## What needs to be done
Scan the entries below for the word "computer". Copy each line that has it.

## Provided data
++++++++++

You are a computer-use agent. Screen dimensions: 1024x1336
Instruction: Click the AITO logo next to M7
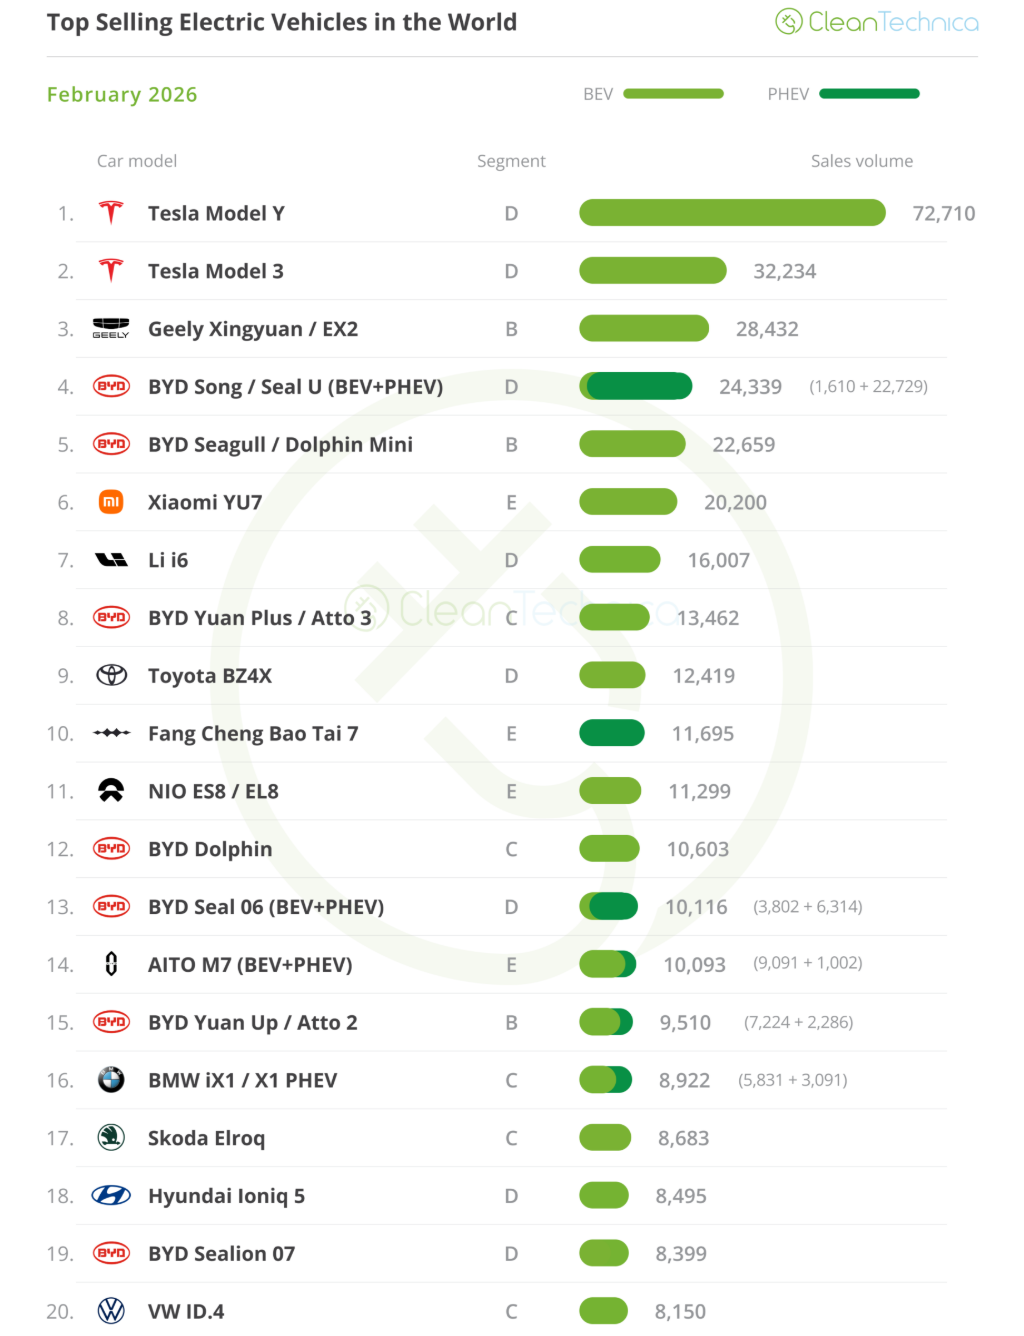[x=111, y=964]
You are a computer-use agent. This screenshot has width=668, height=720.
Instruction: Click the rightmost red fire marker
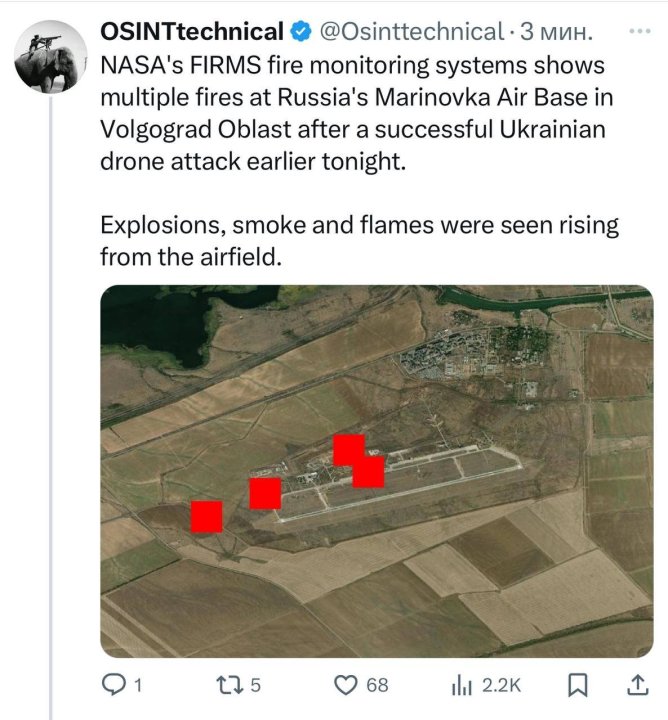369,472

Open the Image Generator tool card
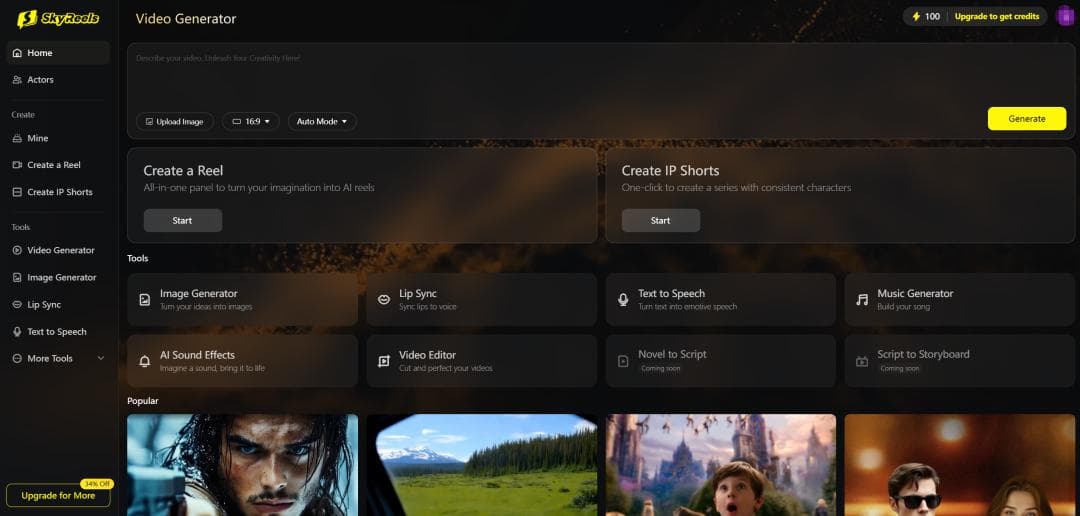[242, 300]
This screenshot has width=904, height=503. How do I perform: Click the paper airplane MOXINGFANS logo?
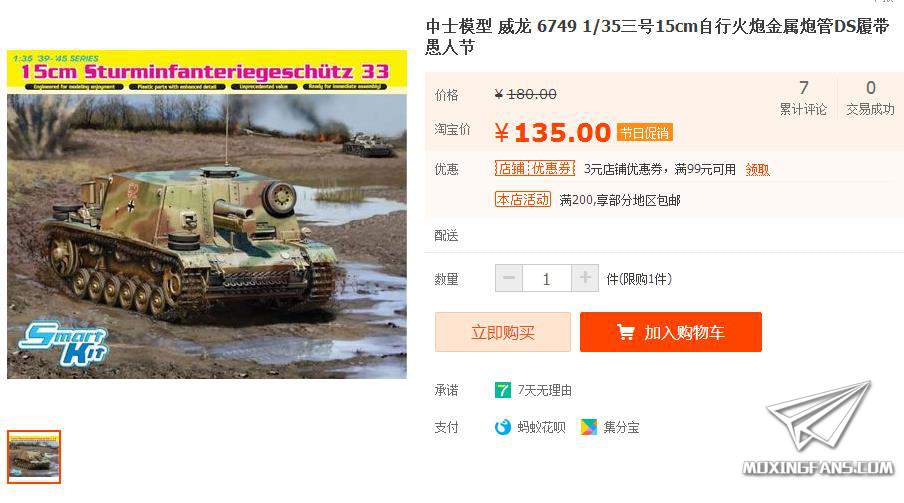pos(819,427)
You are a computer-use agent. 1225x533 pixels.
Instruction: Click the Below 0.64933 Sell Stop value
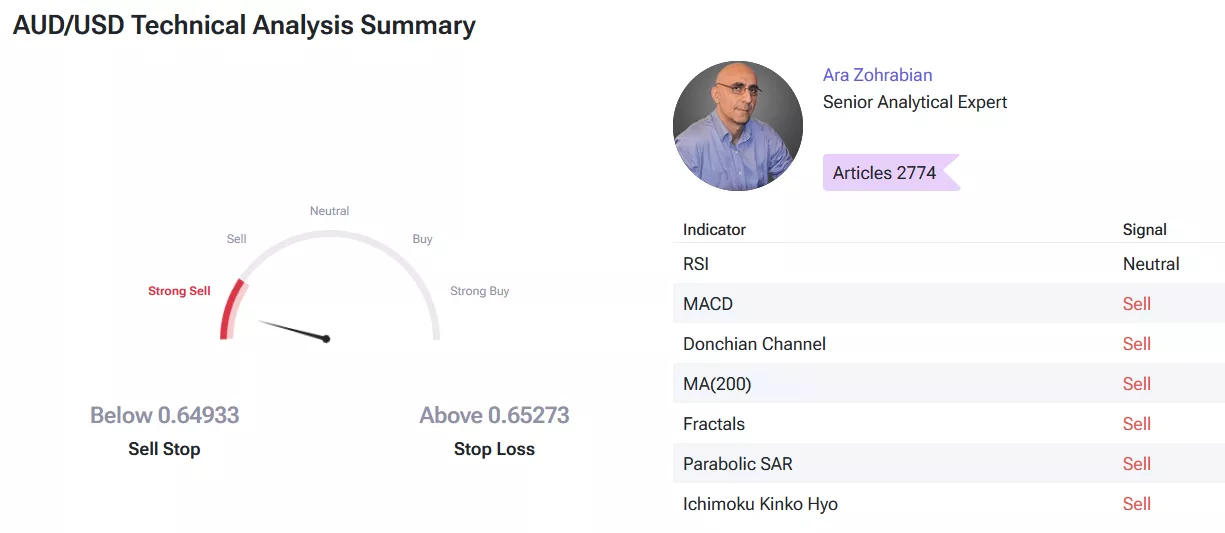tap(165, 415)
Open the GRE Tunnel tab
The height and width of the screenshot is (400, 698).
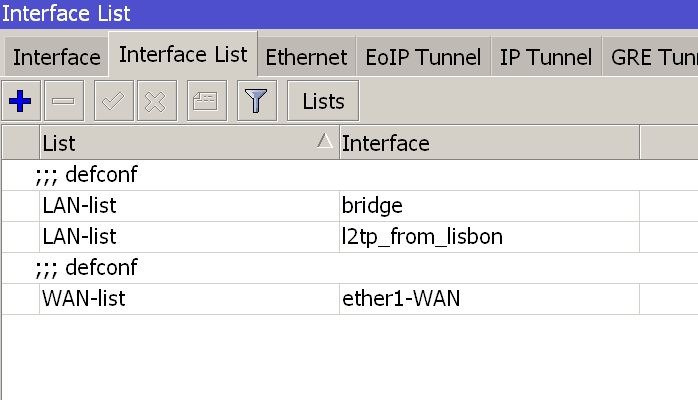[650, 57]
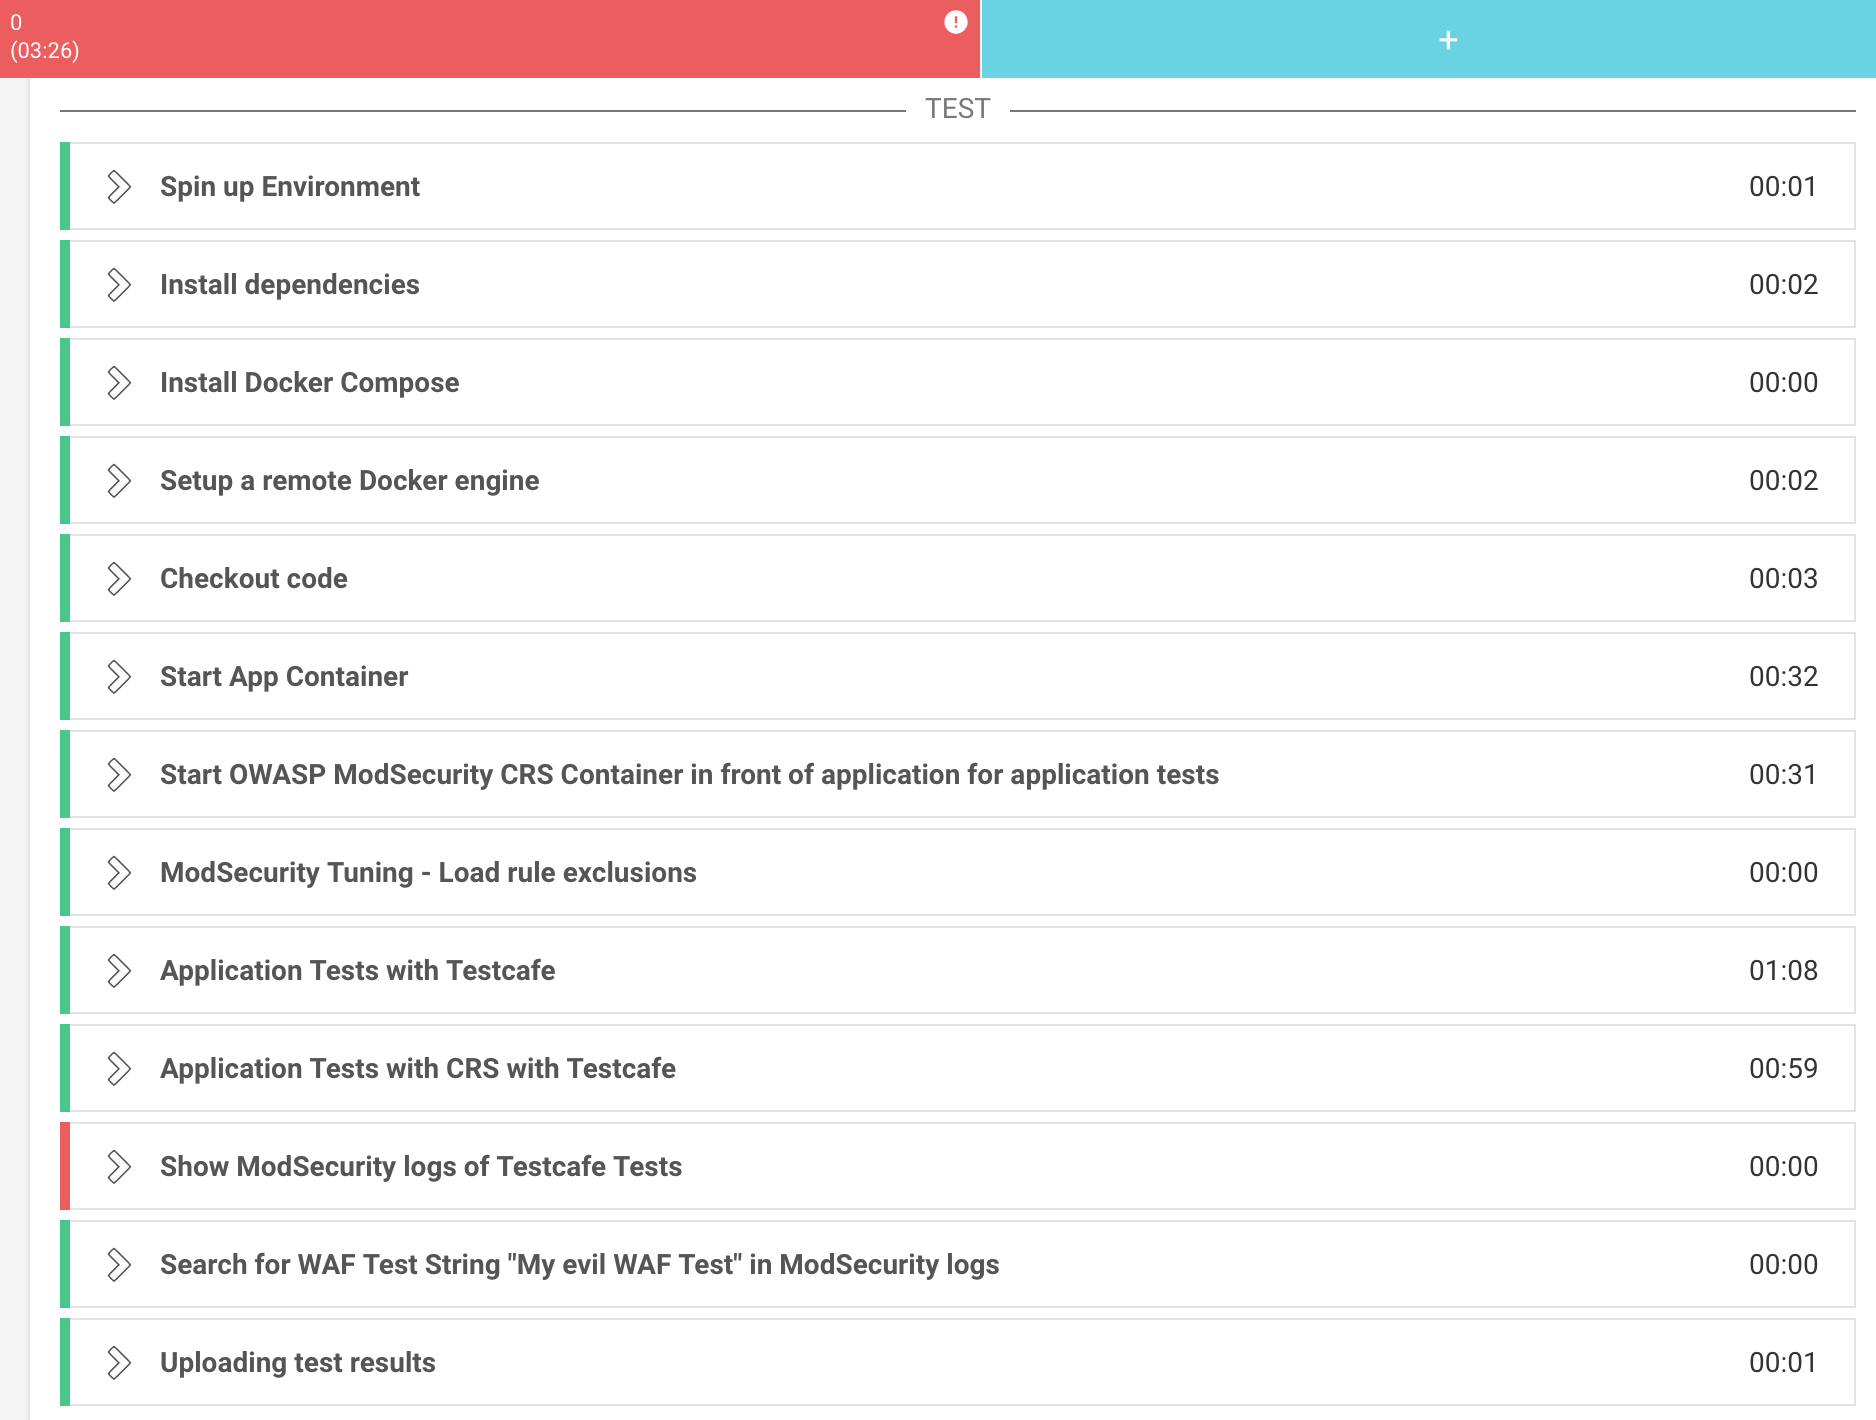Click chevron for Start OWASP ModSecurity CRS Container
The height and width of the screenshot is (1420, 1876).
(x=119, y=775)
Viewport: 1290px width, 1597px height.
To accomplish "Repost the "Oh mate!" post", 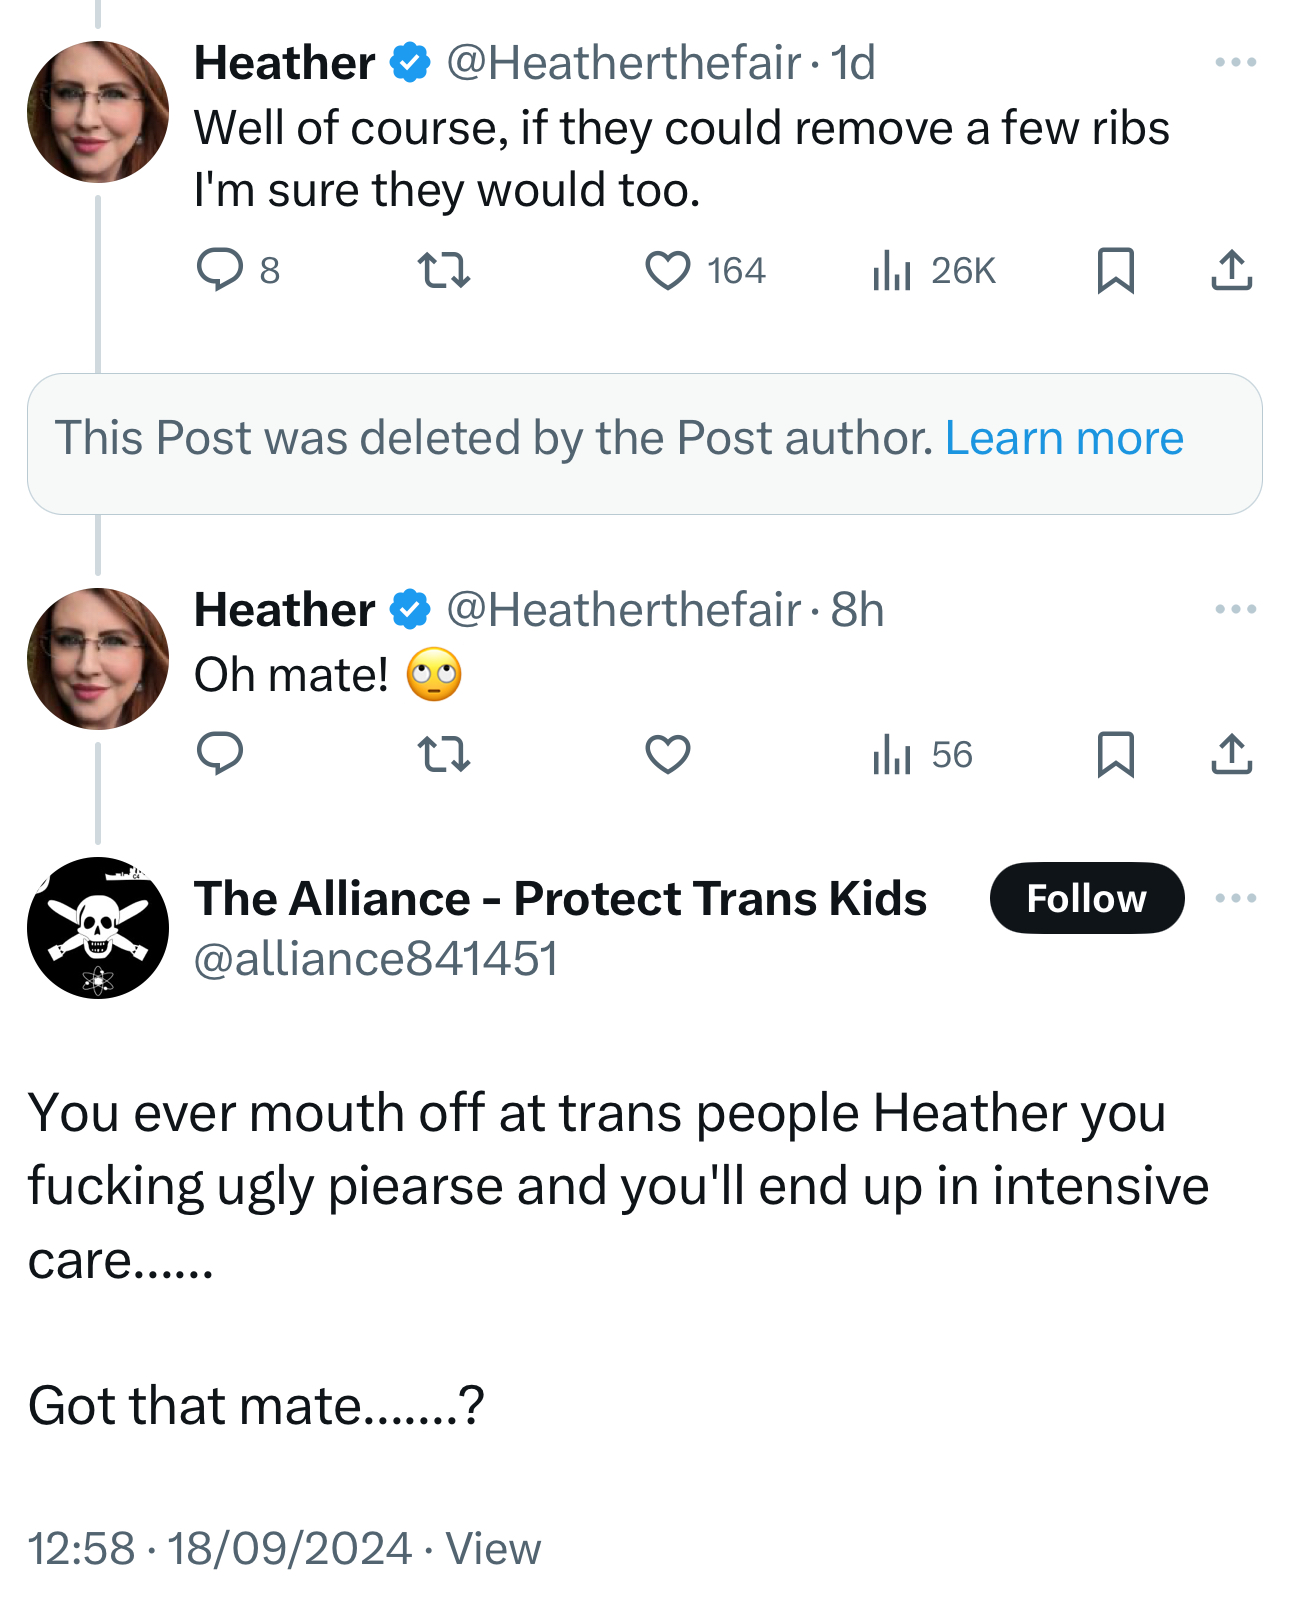I will click(443, 754).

++++++++++

## Answer below
You are a computer-use agent. Screen dimensions: 1024x1336
You are a computer-use agent. This screenshot has width=668, height=720.
You are a computer-use agent. 1225x533 pixels.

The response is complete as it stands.